The intent is that you run `check_ms_html` before `make_book` in order to
catch issues like unclosed `
` tags before they reach `pandoc` /
`epubcheck`.
### `bin/make_book`
[`make_book`](bin/make_book) is the main build orchestrator for a Perl School
book. Given a book repo containing a `book-metadata.yml` file, it will:
* Read `book-metadata.yml` (using `YAML::XS`) and extract at least:
* `title`
* `manuscript` (path to the main Markdown file)
* `cover_image` (path to the cover image, usually under `images/`)
* Generate HTML front matter using Template Toolkit:
* Cover page (full-page cover image)
* Half-title page
* Title page (title, subtitle, author)
* Copyright page (using standard Perl School wording and metadata such as
year, holder, publisher and ISBN).
* Convert the manuscript to HTML using `pandoc`, asking it to generate a
Table of Contents but **not** to add its own title page/front matter.
* Stitch the front matter HTML and the `pandoc`-generated body HTML together
into a single `book.html`, with the appropriate CSS (`book-shared.css` and
`book-pdf.css`) wired in.
* Call `wkhtmltopdf` on `book.html` to generate a print-ready A4 PDF,
writing it to the `built/` directory.
* Build an EPUB version via `pandoc`, combining a Markdown copyright page
with the manuscript, and using `book-metadata.yml` for metadata and the
cover image.
`make_book` creates a temporary `build/` directory for intermediate files and
writes final artefacts (`.pdf` and `.epub`) under `built/`. By default it
removes `build/` at the end of a successful run; you can pass `--keep-build`
when debugging.
Both utilities assume that external tools (`pandoc`, `wkhtmltopdf`, Java,
`epubcheck`) are available on `PATH`. When run inside the Docker image, these
are all preinstalled.
## Docker image
The repository includes a `Dockerfile` and helper script for building a
Docker image that contains all required tools (Perl, CPAN modules, pandoc,
wkhtmltopdf, Java, epubcheck) and this repo itself.
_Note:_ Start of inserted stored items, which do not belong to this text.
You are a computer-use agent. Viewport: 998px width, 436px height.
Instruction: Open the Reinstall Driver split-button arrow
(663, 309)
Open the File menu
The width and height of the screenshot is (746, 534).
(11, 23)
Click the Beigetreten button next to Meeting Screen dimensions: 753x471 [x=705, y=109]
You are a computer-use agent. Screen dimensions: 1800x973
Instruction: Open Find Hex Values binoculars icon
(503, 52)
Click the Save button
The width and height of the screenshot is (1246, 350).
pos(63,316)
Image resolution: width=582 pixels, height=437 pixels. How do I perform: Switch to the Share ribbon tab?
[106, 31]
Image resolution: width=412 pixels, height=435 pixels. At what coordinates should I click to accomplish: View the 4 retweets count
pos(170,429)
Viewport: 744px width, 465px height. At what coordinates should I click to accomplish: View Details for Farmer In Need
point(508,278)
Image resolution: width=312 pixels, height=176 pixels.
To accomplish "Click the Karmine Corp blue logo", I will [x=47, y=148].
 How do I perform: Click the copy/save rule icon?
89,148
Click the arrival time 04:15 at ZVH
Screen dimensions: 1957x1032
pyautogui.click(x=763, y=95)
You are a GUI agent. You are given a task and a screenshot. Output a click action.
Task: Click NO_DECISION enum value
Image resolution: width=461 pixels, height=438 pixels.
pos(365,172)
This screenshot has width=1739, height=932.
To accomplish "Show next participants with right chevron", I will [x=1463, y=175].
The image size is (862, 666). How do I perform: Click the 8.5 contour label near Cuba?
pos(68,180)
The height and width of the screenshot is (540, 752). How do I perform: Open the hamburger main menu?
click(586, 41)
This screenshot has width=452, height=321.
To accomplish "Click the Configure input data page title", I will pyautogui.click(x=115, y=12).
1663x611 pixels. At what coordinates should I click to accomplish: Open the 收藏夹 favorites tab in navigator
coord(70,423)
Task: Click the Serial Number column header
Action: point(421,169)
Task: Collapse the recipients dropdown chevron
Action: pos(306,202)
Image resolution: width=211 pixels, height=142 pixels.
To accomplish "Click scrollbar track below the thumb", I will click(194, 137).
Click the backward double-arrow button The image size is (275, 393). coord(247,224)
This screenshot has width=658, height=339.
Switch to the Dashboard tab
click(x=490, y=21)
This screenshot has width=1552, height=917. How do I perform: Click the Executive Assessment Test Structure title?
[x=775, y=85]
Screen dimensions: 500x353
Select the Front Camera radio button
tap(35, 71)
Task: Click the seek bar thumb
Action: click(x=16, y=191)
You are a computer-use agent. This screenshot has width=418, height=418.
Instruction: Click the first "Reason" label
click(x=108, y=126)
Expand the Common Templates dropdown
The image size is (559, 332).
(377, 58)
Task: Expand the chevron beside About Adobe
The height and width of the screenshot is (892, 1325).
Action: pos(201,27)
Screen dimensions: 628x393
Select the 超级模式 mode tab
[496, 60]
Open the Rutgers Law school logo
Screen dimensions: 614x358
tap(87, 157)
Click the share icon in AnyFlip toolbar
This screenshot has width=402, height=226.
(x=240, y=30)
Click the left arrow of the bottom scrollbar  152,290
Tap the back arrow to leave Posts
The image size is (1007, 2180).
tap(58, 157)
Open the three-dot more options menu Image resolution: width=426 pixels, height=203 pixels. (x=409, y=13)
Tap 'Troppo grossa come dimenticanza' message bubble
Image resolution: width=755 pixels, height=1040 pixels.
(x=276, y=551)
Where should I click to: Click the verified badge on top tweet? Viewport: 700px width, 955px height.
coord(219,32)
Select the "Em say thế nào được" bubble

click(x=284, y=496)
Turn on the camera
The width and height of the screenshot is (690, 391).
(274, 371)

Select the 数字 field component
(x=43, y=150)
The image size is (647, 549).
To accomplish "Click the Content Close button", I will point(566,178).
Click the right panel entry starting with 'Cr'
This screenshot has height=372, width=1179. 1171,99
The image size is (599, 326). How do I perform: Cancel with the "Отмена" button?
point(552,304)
The image is intended to
be used from individual book repos, mounting a book directory at `/work` and
running `make_book`, `check_ms_html` and `epubcheck` inside the container.
Full details on building, tagging and using the image are in
[`DOCKER.md`](DOCKER.md).
## GitHub Actions workflow
The expected deployment model is that **each book repo** (e.g. the repo for a
particular Perl School title) includes a GitHub Actions workflow that uses the
`davorg/perlschool-util` image to lint the manuscript, build the book and run
`epubcheck` on the generated EPUB.
A typical workflow:
1. Runs on a standard GitHub-hosted runner (`ubuntu-latest`).
2. Uses the `container:` option to run all steps inside a specific
`davorg/perlschool-util` image tag (e.g. `1.0.0`).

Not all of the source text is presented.